Building custom Caffe layer in python

Building custom Caffe layer in python - python

After parsing many links regarding building Caffe layers in Python i still have difficulties in understanding few concepts. Can please someone clarify them?
Blobs and weights python structure for network is explained here: Finding gradient of a Caffe conv-filter with regards to input.
Network and Solver structure is explained here: Cheat sheet for caffe / pycaffe?.
Example of defining python layer is here: pyloss.py on git.
Layer tests here: test layer on git.
Development of new layers for C++ is described here: git wiki.
What I am still missing is:
setup() method: what I should do here? Why in example I should compare the lenght of 'bottom' param with '2'? Why it should be 2? It seems not a batch size because its arbitrary? And bottom as I understand is blob, and then the first dimension is batch size?
reshape() method: as I understand 'bottom' input param is blob of below layer, and 'top' param is blob of upper layer, and I need to reshape top layer according to output shape of my calculations with forward pass. But why do I need to do this every forward pass if these shapes do not change from pass to pass, only weights change?
reshape and forward methods have 0 indexes for 'top' input param used. Why would I need to use top[0].data=... or top[0].input=... instead of top.data=... and top.input=...? Whats this index about? If we do not use other part of this top list, why it is exposed in this way? I can suspect its or C++ backbone coincidence, but it would be good to know exactly.
reshape() method, line with:
if bottom[0].count != bottom[1].count
what I do here? why its dimension is 2 again? And what I am counting here? Why both part of blobs (0 and 1) should be equal in amount of some members (count)?
forward() method, what I define by this line:
self.diff[...] = bottom[0].data - bottom[1].data
When it is used after forward path if I define it? Can we just use
diff = bottom[0].data - bottom[1].data
instead to count loss later in this method, without assigning to self, or its done with some purpose?
backward() method: what's this about: for i in range(2):? Why again range is 2?
backward() method, propagate_down parameter: why it is defined? I mean if its True, gradient should be assigned to bottom[X].diff as I see, but why would someone call method which would do nothing with propagate_down = False, if it just do nothing and still cycling inside?
I'm sorry if those questions are too obvious, I just wasn't able to find a good guide to understand them and asking for help here.
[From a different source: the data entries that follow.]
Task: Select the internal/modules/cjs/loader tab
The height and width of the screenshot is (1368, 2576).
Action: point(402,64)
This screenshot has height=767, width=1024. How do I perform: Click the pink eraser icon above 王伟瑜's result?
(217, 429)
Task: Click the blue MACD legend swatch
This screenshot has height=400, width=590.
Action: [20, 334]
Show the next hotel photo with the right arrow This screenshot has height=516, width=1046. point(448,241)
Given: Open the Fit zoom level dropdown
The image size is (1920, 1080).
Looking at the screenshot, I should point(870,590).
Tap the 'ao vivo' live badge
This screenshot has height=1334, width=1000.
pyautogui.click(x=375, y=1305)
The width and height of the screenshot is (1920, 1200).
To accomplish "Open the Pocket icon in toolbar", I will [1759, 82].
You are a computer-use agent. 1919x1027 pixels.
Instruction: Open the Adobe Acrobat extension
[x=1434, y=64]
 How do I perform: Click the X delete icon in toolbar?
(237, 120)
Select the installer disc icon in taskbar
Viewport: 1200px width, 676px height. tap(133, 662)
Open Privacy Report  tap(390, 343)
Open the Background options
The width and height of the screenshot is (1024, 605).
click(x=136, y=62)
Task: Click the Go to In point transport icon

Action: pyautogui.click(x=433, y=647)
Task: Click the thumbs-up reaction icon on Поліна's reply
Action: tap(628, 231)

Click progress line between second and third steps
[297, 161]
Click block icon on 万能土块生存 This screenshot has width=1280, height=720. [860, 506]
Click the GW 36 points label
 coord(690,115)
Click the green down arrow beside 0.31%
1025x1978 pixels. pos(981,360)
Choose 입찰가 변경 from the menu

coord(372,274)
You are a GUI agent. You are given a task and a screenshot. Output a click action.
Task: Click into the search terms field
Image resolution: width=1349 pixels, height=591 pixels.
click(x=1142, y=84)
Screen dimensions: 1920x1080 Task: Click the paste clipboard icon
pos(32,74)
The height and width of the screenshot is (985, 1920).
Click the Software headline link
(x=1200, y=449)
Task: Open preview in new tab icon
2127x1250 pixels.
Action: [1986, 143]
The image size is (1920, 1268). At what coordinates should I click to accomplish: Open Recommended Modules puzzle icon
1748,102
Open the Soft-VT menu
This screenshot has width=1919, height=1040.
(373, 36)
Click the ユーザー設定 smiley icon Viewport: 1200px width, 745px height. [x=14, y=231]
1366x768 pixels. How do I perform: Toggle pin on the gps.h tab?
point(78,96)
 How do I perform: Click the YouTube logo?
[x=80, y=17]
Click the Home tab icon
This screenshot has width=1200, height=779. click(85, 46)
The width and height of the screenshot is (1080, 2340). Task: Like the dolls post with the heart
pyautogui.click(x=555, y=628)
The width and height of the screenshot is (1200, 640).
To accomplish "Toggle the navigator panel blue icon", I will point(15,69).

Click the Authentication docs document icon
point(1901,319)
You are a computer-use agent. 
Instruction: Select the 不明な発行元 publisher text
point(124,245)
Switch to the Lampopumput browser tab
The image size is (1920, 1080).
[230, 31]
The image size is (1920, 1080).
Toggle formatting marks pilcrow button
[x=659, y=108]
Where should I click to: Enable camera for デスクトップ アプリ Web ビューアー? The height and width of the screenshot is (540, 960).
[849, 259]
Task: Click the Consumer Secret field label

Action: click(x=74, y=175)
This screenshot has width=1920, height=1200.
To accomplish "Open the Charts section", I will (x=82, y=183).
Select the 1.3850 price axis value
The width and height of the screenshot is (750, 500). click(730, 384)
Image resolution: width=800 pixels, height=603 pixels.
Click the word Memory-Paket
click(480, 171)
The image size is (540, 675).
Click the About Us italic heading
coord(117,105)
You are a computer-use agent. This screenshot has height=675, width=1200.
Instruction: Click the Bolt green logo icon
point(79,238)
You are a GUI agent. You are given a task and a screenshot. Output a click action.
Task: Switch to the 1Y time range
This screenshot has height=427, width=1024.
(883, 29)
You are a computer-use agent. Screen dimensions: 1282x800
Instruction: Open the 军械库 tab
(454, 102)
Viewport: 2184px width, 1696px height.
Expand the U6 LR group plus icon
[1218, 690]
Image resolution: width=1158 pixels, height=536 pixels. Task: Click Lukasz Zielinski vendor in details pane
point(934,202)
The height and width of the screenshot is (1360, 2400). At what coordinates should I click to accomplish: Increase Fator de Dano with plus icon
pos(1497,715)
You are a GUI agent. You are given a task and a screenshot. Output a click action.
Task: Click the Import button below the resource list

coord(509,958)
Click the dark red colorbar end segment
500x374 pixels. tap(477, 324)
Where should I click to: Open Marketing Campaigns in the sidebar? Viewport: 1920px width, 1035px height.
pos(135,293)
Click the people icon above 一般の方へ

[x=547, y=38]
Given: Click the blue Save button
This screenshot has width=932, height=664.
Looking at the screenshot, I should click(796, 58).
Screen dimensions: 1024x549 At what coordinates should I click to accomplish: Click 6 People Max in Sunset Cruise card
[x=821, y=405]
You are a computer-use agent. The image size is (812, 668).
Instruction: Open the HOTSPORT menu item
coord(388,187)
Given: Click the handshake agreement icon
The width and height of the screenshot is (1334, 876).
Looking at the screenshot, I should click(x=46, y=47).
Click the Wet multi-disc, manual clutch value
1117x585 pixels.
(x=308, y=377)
You asked a lot of questions here, I'll give you some highlights and pointers that I hope will clarify matters for you. I will not explicitly answer all your questions.
It seems like you are most confused about the the difference between a blob and a layer's input/output. Indeed most of the layers has a single blob as input and a single blob as output, but it is not always the case. Consider a loss layer: it has two inputs: predictions and ground truth labels. So, in this case bottom is a vector of length 2(!) with bottom[0] being a (4-D) blob representing predictions, while bottom[1] is another blob with the labels. Thus, when constructing such a layer you must ascertain that you have exactly (hard coded) 2 input blobs (see e.g., ExactNumBottomBlobs() in AccuracyLayer definition).
The same goes for top blobs as well: indeed in most cases there is a single top for each layer, but it's not always the case (see e.g., AccuracyLayer). Therefore, top is also a vector of 4-D blobs, one for each top of the layer. Most of the time there would be a single element in that vector, but sometimes you might find more than one.
I believe this covers your questions 1,3,4 and 6.
As of reshape() (Q.2) this function is not called every forward pass, it is called only when net is setup to allocate space for inputs/outputs and params.
Occasionally, you might want to change input size for your net (e.g., for detection nets) then you need to call reshape() for all layers of the net to accommodate the new input size.
As for propagate_down parameter (Q.7): since a layer may have more than one bottom you would need, in principle, to pass the gradient to all bottoms during backprop. However, what is the meaning of a gradient to the label bottom of a loss layer? There are cases when you do not want to propagate to all bottoms: this is what this flag is for. (here's an example with a loss layer with three bottoms that expect gradient to all of them).
For more information, see this "Python" layer tutorial.

Why it should be 2?
That specific gist is talking about the Euclidian loss layer. Euclidian loss is the mean square error between 2 vectors. Hence there must be 2 vectors in the input blob to this layer. The length of each vector must be same because it is element-wise difference. You can see this check in the reshape method.
Thanks.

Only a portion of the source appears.